§ Exercise objective: Wherever the string "will" appears in the records, return the line that holds it.

[Stored records]
--*--
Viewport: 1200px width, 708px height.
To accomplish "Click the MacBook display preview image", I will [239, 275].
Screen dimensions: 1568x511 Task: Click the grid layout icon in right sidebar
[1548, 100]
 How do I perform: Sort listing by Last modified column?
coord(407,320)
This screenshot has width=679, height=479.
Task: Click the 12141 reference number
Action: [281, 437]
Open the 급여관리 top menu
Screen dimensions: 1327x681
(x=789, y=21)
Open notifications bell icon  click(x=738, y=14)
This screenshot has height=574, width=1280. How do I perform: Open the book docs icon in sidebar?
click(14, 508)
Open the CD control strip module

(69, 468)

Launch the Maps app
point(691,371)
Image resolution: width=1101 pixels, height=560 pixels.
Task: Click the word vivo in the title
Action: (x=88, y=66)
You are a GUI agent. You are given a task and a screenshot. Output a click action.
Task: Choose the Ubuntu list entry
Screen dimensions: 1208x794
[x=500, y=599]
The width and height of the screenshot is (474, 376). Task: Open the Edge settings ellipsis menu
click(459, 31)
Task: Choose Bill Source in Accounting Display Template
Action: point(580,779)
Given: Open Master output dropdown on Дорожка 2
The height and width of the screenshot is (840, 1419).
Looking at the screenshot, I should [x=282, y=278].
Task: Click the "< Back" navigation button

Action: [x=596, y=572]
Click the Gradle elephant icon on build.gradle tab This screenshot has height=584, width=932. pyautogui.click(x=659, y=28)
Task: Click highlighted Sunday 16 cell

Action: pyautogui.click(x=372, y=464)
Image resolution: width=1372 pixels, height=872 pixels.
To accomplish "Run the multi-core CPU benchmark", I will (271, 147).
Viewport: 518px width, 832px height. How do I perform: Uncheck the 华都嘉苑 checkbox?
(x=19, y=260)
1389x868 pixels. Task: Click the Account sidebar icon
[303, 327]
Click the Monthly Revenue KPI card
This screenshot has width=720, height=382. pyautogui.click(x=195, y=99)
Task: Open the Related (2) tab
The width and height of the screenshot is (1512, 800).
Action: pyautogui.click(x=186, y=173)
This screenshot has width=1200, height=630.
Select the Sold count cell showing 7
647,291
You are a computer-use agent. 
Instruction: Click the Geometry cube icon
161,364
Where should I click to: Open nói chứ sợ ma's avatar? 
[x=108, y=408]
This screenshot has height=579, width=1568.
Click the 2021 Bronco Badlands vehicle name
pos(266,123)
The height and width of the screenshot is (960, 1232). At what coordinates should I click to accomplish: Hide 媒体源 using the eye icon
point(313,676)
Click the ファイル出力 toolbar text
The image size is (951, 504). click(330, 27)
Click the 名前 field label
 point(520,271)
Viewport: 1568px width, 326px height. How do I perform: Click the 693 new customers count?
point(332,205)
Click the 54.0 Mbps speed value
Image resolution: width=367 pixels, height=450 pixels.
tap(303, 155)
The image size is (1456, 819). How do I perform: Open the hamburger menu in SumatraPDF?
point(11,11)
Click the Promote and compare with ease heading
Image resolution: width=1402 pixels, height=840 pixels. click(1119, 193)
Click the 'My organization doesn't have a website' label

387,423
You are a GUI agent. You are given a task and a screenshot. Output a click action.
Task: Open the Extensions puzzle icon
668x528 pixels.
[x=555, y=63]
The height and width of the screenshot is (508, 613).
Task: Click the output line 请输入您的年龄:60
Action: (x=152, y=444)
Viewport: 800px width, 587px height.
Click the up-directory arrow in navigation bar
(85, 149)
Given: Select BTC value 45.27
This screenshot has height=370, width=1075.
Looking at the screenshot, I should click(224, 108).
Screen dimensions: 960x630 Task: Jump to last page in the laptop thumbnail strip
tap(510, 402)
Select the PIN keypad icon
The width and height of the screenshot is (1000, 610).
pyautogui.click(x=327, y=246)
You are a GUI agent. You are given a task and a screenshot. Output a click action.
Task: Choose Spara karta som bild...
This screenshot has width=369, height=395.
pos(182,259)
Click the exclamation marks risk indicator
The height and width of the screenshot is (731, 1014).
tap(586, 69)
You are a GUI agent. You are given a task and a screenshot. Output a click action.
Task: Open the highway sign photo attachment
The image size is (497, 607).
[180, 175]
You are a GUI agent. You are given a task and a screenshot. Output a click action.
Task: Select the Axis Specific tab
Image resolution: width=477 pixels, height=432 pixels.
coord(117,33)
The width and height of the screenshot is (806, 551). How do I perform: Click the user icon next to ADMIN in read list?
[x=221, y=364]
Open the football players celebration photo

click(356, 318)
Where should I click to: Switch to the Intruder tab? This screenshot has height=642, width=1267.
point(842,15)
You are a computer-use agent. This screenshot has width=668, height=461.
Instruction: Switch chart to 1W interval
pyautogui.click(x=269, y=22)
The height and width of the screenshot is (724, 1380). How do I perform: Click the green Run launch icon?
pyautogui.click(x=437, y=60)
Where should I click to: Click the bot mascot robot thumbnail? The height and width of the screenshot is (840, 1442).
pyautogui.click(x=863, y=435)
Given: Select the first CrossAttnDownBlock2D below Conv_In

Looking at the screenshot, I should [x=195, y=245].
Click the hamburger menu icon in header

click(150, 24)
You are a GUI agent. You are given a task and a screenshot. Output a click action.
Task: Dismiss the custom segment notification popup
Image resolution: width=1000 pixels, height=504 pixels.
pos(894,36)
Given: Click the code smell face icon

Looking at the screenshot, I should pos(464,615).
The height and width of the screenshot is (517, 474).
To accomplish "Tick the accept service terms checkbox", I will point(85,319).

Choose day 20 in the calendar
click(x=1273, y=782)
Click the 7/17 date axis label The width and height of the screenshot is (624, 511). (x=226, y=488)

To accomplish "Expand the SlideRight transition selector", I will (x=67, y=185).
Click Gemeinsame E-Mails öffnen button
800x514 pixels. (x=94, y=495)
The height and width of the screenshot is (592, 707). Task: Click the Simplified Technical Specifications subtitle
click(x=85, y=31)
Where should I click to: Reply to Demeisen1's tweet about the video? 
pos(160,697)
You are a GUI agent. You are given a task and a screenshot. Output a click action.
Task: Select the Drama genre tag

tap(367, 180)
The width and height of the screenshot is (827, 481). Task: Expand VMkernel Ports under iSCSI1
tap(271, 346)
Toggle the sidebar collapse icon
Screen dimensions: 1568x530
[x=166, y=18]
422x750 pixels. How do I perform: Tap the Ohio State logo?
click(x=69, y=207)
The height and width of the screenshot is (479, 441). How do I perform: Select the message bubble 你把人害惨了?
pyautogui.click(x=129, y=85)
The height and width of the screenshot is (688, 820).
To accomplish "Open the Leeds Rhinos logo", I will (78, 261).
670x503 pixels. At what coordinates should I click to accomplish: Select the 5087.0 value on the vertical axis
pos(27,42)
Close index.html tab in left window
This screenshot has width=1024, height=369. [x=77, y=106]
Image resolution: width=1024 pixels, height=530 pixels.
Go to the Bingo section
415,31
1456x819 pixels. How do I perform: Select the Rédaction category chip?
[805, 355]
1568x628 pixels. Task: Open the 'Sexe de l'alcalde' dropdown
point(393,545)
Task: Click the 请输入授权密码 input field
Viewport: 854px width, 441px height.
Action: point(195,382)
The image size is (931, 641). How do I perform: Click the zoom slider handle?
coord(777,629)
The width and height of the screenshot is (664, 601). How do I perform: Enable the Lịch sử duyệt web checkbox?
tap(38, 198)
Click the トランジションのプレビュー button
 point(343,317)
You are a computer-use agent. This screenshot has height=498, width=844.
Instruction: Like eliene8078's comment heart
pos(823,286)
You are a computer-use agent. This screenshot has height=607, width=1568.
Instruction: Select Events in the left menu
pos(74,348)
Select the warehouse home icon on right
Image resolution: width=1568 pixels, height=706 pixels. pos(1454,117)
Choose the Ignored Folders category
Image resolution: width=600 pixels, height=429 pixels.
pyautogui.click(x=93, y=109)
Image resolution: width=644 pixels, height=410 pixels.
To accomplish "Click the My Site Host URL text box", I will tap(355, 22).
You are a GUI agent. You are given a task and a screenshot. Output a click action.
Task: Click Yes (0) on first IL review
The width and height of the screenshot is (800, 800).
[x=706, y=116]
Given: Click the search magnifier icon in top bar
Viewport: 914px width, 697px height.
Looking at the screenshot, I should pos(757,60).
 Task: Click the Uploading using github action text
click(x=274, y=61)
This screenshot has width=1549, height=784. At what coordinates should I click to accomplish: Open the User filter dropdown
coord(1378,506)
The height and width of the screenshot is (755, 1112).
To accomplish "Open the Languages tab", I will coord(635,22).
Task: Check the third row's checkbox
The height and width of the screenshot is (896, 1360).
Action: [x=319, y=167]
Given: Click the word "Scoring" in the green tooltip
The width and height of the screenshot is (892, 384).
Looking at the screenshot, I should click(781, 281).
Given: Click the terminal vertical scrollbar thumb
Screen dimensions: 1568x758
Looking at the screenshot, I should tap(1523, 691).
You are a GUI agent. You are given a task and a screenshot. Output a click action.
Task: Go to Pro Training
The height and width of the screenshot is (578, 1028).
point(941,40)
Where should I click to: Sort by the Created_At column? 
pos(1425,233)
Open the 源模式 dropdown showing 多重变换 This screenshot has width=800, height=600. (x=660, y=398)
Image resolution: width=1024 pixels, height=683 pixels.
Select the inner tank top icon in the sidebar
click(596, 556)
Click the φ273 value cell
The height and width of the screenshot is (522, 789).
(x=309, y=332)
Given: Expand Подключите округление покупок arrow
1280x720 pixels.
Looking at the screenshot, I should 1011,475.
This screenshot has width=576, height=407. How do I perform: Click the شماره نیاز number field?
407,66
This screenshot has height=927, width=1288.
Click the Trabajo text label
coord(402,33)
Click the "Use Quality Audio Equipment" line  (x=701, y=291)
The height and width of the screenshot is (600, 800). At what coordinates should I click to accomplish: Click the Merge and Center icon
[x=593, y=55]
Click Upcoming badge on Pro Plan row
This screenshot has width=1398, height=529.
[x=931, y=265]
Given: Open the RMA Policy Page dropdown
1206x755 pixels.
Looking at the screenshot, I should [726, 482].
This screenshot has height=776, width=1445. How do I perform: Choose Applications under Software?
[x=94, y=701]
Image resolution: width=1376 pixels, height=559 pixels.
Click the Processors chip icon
--*--
§ Response below:
To accomplish "Click the MacBook display preview image", I will [239, 275].
To accomplish "Run the multi-core CPU benchmark", I will (271, 147).
To accomplish "Tick the accept service terms checkbox", I will point(85,319).
To accomplish "Expand the SlideRight transition selector", I will (x=67, y=185).
To accomplish "Open the Leeds Rhinos logo", I will (78, 261).
To accomplish "Click the My Site Host URL text box", I will tap(355, 22).
To accomplish "Open the Languages tab", I will coord(635,22).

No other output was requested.